Locate every line in the records below that contains the string "Save" and copy each one.
— START Stored data —
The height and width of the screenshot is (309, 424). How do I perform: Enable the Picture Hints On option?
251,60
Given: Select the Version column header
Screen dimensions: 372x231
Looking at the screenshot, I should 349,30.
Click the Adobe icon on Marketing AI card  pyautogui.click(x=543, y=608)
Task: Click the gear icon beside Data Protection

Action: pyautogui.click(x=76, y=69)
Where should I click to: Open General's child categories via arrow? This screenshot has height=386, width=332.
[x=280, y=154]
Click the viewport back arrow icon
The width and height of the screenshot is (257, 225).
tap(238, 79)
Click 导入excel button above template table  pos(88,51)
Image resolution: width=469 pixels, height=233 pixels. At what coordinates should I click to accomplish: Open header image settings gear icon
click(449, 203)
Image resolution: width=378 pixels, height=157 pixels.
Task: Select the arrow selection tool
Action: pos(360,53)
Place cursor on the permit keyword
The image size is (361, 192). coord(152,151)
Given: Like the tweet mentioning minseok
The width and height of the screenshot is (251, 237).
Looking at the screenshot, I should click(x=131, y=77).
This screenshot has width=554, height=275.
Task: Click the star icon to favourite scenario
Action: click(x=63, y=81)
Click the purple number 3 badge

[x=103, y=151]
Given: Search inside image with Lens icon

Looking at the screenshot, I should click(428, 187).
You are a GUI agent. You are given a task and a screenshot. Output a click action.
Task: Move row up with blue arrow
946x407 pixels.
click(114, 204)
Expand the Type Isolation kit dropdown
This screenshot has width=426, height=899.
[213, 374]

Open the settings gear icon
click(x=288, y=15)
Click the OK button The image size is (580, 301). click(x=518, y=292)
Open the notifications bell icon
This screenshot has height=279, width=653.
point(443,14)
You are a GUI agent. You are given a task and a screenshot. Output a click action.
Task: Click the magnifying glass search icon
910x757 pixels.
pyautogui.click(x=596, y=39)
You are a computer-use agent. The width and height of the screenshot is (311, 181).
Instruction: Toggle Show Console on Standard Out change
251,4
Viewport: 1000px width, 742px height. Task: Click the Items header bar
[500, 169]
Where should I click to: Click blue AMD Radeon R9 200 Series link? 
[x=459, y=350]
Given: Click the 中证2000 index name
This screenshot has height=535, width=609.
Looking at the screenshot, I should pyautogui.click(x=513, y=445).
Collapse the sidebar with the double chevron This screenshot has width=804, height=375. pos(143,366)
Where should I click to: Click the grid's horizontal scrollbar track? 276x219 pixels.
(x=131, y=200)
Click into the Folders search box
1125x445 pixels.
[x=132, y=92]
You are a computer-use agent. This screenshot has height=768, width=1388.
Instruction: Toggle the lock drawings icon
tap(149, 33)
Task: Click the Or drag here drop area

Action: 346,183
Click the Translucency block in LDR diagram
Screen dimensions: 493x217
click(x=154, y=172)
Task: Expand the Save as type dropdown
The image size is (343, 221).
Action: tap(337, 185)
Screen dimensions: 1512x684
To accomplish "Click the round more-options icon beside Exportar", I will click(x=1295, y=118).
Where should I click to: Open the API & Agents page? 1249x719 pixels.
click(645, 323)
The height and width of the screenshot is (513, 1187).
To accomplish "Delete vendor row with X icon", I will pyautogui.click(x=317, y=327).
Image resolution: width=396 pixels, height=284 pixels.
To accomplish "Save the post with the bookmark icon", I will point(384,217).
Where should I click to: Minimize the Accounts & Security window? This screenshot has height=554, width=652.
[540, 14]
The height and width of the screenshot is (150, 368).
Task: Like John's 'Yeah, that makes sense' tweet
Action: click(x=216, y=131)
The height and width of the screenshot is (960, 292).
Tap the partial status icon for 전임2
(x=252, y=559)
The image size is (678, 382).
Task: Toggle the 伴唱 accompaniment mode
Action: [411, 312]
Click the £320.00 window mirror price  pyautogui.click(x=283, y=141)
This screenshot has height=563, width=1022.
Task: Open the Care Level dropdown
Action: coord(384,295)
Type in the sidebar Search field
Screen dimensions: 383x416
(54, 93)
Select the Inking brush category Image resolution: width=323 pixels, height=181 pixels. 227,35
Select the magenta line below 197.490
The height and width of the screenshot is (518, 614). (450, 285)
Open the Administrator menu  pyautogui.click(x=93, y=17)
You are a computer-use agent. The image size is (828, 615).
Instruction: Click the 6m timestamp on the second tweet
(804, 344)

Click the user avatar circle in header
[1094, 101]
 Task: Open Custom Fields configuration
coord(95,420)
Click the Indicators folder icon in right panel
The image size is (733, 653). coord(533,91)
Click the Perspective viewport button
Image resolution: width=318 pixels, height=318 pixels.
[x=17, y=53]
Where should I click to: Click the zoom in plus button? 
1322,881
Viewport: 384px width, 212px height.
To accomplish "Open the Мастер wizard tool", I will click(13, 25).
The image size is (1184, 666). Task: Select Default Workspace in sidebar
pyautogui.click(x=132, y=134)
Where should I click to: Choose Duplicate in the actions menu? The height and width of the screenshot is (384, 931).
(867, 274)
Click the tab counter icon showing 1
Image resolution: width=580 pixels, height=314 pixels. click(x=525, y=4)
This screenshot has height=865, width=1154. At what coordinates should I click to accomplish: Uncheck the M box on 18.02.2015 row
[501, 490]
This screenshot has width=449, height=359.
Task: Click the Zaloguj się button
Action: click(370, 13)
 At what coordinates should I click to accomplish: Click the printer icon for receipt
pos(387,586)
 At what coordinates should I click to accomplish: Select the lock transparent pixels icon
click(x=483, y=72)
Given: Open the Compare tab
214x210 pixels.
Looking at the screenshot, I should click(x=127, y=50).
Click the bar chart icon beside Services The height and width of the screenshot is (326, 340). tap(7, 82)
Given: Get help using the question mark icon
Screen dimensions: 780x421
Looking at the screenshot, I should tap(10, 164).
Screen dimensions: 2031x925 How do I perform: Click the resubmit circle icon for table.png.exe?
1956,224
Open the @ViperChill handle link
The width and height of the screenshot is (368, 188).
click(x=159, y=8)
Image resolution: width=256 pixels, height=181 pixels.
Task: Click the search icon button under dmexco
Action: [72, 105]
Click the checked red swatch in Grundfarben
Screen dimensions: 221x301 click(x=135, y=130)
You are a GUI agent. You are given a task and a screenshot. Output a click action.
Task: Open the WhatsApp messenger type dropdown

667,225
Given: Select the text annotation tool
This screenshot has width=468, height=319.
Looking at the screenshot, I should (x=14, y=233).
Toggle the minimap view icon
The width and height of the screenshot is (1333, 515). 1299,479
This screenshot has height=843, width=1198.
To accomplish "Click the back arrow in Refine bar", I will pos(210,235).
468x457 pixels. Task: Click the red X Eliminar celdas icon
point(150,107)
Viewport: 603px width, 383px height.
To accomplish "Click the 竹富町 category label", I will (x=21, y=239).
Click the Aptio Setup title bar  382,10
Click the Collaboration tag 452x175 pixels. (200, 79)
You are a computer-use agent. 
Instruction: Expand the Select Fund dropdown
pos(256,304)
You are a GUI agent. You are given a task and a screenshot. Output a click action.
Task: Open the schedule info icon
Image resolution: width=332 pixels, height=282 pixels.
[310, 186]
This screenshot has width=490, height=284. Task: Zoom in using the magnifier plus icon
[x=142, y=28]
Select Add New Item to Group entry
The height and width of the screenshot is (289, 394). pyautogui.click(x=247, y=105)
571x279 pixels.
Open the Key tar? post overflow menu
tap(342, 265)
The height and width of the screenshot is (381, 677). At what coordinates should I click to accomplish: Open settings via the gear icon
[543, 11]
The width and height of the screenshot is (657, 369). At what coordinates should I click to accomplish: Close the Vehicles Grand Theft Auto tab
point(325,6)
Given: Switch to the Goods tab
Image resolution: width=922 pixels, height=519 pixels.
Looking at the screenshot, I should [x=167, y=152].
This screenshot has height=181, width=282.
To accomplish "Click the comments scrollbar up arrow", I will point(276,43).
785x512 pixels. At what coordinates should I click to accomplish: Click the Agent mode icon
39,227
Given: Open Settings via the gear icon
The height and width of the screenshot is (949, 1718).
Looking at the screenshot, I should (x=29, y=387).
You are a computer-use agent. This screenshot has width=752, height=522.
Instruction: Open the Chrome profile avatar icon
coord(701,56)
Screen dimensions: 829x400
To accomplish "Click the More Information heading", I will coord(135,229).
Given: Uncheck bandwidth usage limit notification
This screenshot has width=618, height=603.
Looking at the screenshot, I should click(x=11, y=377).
— END Stored data —
**Solution:**
Task: Expand the Save as type dropdown
To accomplish "Save the post with the bookmark icon", I will point(384,217).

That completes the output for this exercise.